Jump to content

Is there an easy way to visualize the Trending Topic tags found on O'Reilly Answers?

MikeH's Photo
Posted Nov 24 2009 11:42 AM
2335 Views

So I did the wordle below the hard way. I grabbed all the text found on the O'Reilly Answers > Trending Topics > More... page found here, and used Excel to get a numbered list of topic tags. I Then pasted them into http://www.wordle.net/create to produce this wordle. But this process took some time, at least two meetings worth of cutting and pasting. Any hacks to make this quick and easy. Some scraping code or something?

Posted Image

Tags:
3 Subscribe


1 Reply

+ 4
  Util's Photo
Posted Nov 26 2009 08:17 AM

Quick and Easy == Perl!

This program runs in under 5 seconds, and outputs the word list in the format that Wordle expects. The final copy-and-paste is left to you.

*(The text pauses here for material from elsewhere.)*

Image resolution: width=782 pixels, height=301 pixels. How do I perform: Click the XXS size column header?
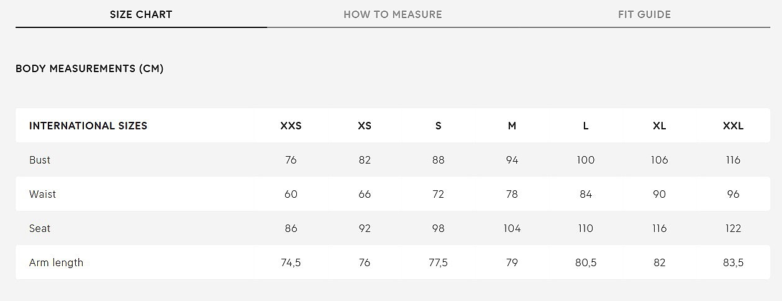[x=291, y=126]
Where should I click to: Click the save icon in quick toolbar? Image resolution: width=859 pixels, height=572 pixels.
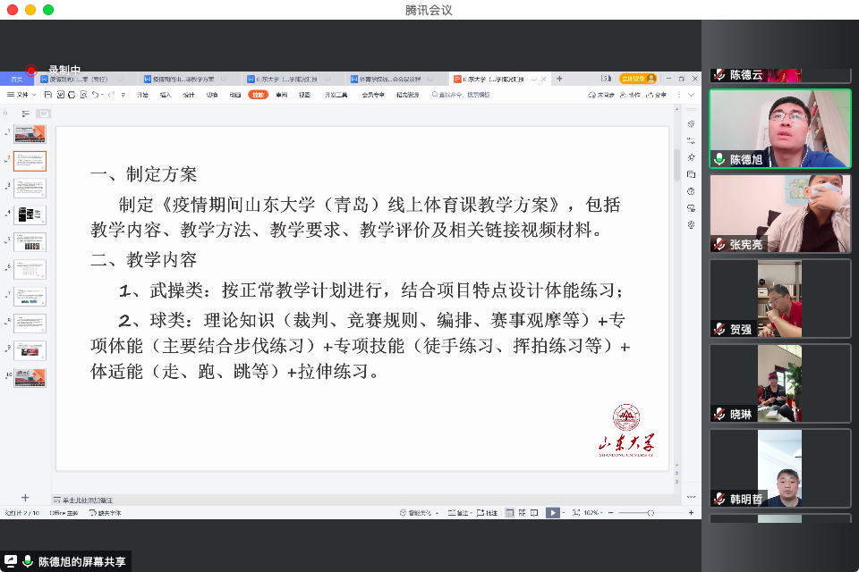tap(46, 94)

If you are on OS X, you can skip the "copy" by piping the output directly into your clipboard with `| pbcopy`.

#!/usr/bin/perl
use strict;
use warnings;
use LWP::UserAgent;

my $VERSION  = 0.1;
my $BOT_NAME = "O'Reilly_trending_topics_to_wordle_app";
my $URL_BASE = 'http://answers.oreilly.com/index.php?app=tags&module=tags&filter=alpha';
my $UA = LWP::UserAgent->new() or die;

sub get_topics_listing_page {
    my ($page_num) = @_;

    my $request = HTTP::Request->new( GET => "$URL_BASE&page=$page_num" );

    my $response = $UA->request($request);
    die "Could not get page $page_num" if not $response->is_success;

    return $response->content;
}

sub extract_topics_from_page {
    my ($html) = @_;

    my $topic_re = qr{
        <li>
            <a [ ] href='http://answers\.oreilly\.com/tag/[^'']+'
               [ ] class='tag'
            >
              ( [^<]+ )
            </a>
            \s*
            \( ( \d+ ) \)
        </li>
    }x;

    my @topics;
    for my $line ( split "\n", $html ) {
        push @topics, { TOPIC => $1, COUNT => $2 } while $line =~ /$topic_re/g;
    }

    return @topics;
}

$UA->timeout(2);
$UA->agent("$BOT_NAME/$VERSION");

print STDERR "Getting first page.\n";
my $first_page = get_topics_listing_page(1);

my $url_re  = quotemeta $URL_BASE;
my $last_re = qr{<a [ ] href="$url_re&page=(\d+)">Last</a>}msx;

$first_page =~ /$last_re/
  or die "Could not find Last link in first page";
my $last_page_num = $1;
print STDERR "Expecting $last_page_num total pages.\n";


my @topics = extract_topics_from_page($first_page);

print STDERR "Getting page ";
for my $page_num ( 2 .. $last_page_num ) {
    print STDERR "$page_num ";
    my $page = get_topics_listing_page($page_num);

    push @topics, extract_topics_from_page($page);
}
print STDERR "Done.\n";


print STDERR "Paste this list into the first textbox of http://www.wordle.net/advanced :\n";
print "$_->{TOPIC}:$_->{COUNT}\n" for @topics;